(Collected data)
- Opening Delimiter -
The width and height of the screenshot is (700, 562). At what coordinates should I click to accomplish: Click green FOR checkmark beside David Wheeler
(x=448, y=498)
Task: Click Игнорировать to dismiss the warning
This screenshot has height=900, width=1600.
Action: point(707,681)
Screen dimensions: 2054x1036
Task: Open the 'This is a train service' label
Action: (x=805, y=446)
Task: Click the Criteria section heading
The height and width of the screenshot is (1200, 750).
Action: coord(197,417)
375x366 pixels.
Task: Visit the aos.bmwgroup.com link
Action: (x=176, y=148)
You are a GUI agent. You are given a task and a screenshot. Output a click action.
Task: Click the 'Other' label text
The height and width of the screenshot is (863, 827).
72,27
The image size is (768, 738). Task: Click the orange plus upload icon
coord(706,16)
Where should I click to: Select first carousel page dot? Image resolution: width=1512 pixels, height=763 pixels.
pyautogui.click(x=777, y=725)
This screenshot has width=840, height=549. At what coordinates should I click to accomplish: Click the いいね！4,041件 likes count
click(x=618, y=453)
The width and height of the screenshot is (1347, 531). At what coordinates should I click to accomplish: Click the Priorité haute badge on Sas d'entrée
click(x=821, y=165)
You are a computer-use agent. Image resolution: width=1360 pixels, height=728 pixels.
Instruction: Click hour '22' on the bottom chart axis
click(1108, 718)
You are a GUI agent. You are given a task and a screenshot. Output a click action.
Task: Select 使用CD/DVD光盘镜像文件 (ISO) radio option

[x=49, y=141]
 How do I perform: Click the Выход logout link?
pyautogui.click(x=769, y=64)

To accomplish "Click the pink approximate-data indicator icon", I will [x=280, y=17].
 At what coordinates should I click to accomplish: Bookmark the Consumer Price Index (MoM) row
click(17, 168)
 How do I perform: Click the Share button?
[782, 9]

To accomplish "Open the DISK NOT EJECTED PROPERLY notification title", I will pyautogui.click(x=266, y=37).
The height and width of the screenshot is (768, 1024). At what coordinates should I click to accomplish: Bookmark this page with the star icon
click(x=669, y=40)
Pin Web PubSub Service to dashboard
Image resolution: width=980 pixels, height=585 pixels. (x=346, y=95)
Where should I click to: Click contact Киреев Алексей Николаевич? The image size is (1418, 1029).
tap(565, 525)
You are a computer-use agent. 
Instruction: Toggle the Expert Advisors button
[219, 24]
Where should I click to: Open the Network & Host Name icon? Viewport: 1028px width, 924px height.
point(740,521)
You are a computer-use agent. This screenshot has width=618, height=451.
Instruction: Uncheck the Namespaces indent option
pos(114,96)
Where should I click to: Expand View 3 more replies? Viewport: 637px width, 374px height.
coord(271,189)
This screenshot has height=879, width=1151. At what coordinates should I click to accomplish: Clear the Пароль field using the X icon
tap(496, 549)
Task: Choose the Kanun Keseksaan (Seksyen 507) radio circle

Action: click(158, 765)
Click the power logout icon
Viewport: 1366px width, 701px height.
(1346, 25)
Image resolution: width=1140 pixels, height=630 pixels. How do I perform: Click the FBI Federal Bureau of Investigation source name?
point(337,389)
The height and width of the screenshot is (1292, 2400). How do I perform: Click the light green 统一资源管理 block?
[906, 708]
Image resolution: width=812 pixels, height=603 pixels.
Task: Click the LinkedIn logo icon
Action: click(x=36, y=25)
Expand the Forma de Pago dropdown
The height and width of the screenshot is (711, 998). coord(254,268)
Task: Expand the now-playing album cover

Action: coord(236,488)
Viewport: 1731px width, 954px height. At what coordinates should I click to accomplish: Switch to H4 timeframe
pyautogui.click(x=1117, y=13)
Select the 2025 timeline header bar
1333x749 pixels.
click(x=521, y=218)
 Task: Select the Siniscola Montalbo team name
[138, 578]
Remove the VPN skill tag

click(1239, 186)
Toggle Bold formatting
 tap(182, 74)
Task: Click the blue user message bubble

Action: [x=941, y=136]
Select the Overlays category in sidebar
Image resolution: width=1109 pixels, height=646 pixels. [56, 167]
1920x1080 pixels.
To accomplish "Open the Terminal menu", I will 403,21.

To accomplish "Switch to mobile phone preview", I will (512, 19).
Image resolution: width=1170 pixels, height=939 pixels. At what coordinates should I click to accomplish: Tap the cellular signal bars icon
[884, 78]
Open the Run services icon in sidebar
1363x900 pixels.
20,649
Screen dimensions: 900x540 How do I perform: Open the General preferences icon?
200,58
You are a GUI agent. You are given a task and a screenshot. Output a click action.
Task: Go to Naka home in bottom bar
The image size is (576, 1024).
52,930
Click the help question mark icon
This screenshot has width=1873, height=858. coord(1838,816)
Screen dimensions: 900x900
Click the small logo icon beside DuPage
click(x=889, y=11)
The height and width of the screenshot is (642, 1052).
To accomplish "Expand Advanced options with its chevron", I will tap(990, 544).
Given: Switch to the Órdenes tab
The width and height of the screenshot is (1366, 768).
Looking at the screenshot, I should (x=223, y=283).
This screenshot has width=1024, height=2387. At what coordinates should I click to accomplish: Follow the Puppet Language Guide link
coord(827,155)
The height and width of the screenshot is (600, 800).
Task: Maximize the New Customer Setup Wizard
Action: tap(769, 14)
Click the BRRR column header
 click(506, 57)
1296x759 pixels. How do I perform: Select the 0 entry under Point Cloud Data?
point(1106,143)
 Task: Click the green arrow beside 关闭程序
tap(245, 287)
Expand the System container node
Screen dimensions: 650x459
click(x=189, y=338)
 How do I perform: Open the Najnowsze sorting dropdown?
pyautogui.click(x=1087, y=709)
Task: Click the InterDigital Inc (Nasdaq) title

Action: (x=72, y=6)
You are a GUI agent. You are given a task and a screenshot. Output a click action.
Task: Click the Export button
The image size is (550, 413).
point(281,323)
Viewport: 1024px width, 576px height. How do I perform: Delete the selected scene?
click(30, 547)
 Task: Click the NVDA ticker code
- Closing Delimiter -
▸ **YOUR OBJECTIVE**:
Once you have read the entries, write them out again without altering a single character.

▸ **TASK RESULT**:
The width and height of the screenshot is (700, 562). At what coordinates should I click to accomplish: Click green FOR checkmark beside David Wheeler
(x=448, y=498)
Task: Click Игнорировать to dismiss the warning
This screenshot has height=900, width=1600.
Action: point(707,681)
Screen dimensions: 2054x1036
Task: Open the 'This is a train service' label
Action: (x=805, y=446)
Task: Click the Criteria section heading
The height and width of the screenshot is (1200, 750).
Action: coord(197,417)
375x366 pixels.
Task: Visit the aos.bmwgroup.com link
Action: (x=176, y=148)
You are a GUI agent. You are given a task and a screenshot. Output a click action.
Task: Click the 'Other' label text
The height and width of the screenshot is (863, 827).
72,27
The image size is (768, 738). Task: Click the orange plus upload icon
coord(706,16)
Where should I click to: Select first carousel page dot? Image resolution: width=1512 pixels, height=763 pixels.
pyautogui.click(x=777, y=725)
This screenshot has width=840, height=549. At what coordinates should I click to accomplish: Click the いいね！4,041件 likes count
click(x=618, y=453)
The width and height of the screenshot is (1347, 531). At what coordinates should I click to accomplish: Click the Priorité haute badge on Sas d'entrée
click(x=821, y=165)
You are a computer-use agent. Image resolution: width=1360 pixels, height=728 pixels.
Instruction: Click hour '22' on the bottom chart axis
click(1108, 718)
You are a GUI agent. You are given a task and a screenshot. Output a click action.
Task: Select 使用CD/DVD光盘镜像文件 (ISO) radio option

[x=49, y=141]
 How do I perform: Click the Выход logout link?
pyautogui.click(x=769, y=64)

To accomplish "Click the pink approximate-data indicator icon", I will [x=280, y=17].
 At what coordinates should I click to accomplish: Bookmark the Consumer Price Index (MoM) row
click(17, 168)
 How do I perform: Click the Share button?
[782, 9]

To accomplish "Open the DISK NOT EJECTED PROPERLY notification title", I will pyautogui.click(x=266, y=37).
The height and width of the screenshot is (768, 1024). At what coordinates should I click to accomplish: Bookmark this page with the star icon
click(x=669, y=40)
Pin Web PubSub Service to dashboard
Image resolution: width=980 pixels, height=585 pixels. (x=346, y=95)
Where should I click to: Click contact Киреев Алексей Николаевич? The image size is (1418, 1029).
tap(565, 525)
You are a computer-use agent. 
Instruction: Toggle the Expert Advisors button
[219, 24]
Where should I click to: Open the Network & Host Name icon? Viewport: 1028px width, 924px height.
point(740,521)
You are a computer-use agent. This screenshot has width=618, height=451.
Instruction: Uncheck the Namespaces indent option
pos(114,96)
Where should I click to: Expand View 3 more replies? Viewport: 637px width, 374px height.
coord(271,189)
This screenshot has height=879, width=1151. At what coordinates should I click to accomplish: Clear the Пароль field using the X icon
tap(496, 549)
Task: Choose the Kanun Keseksaan (Seksyen 507) radio circle

Action: click(158, 765)
Click the power logout icon
Viewport: 1366px width, 701px height.
(1346, 25)
Image resolution: width=1140 pixels, height=630 pixels. How do I perform: Click the FBI Federal Bureau of Investigation source name?
point(337,389)
The height and width of the screenshot is (1292, 2400). How do I perform: Click the light green 统一资源管理 block?
[906, 708]
Image resolution: width=812 pixels, height=603 pixels.
Task: Click the LinkedIn logo icon
Action: click(x=36, y=25)
Expand the Forma de Pago dropdown
The height and width of the screenshot is (711, 998). coord(254,268)
Task: Expand the now-playing album cover

Action: coord(236,488)
Viewport: 1731px width, 954px height. At what coordinates should I click to accomplish: Switch to H4 timeframe
pyautogui.click(x=1117, y=13)
Select the 2025 timeline header bar
1333x749 pixels.
click(x=521, y=218)
 Task: Select the Siniscola Montalbo team name
[138, 578]
Remove the VPN skill tag

click(1239, 186)
Toggle Bold formatting
 tap(182, 74)
Task: Click the blue user message bubble

Action: [x=941, y=136]
Select the Overlays category in sidebar
Image resolution: width=1109 pixels, height=646 pixels. [56, 167]
1920x1080 pixels.
To accomplish "Open the Terminal menu", I will 403,21.

To accomplish "Switch to mobile phone preview", I will (512, 19).
Image resolution: width=1170 pixels, height=939 pixels. At what coordinates should I click to accomplish: Tap the cellular signal bars icon
[884, 78]
Open the Run services icon in sidebar
1363x900 pixels.
20,649
Screen dimensions: 900x540 How do I perform: Open the General preferences icon?
200,58
You are a GUI agent. You are given a task and a screenshot. Output a click action.
Task: Go to Naka home in bottom bar
The image size is (576, 1024).
52,930
Click the help question mark icon
This screenshot has width=1873, height=858. coord(1838,816)
Screen dimensions: 900x900
Click the small logo icon beside DuPage
click(x=889, y=11)
The height and width of the screenshot is (642, 1052).
To accomplish "Expand Advanced options with its chevron", I will tap(990, 544).
Given: Switch to the Órdenes tab
The width and height of the screenshot is (1366, 768).
Looking at the screenshot, I should (x=223, y=283).
This screenshot has width=1024, height=2387. At what coordinates should I click to accomplish: Follow the Puppet Language Guide link
coord(827,155)
The height and width of the screenshot is (600, 800).
Task: Maximize the New Customer Setup Wizard
Action: tap(769, 14)
Click the BRRR column header
 click(506, 57)
1296x759 pixels. How do I perform: Select the 0 entry under Point Cloud Data?
point(1106,143)
 Task: Click the green arrow beside 关闭程序
tap(245, 287)
Expand the System container node
Screen dimensions: 650x459
click(x=189, y=338)
 How do I perform: Open the Najnowsze sorting dropdown?
pyautogui.click(x=1087, y=709)
Task: Click the InterDigital Inc (Nasdaq) title

Action: (x=72, y=6)
You are a GUI agent. You are given a task and a screenshot. Output a click action.
Task: Click the Export button
The image size is (550, 413).
point(281,323)
Viewport: 1024px width, 576px height. How do I perform: Delete the selected scene?
click(30, 547)
 Task: Click the NVDA ticker code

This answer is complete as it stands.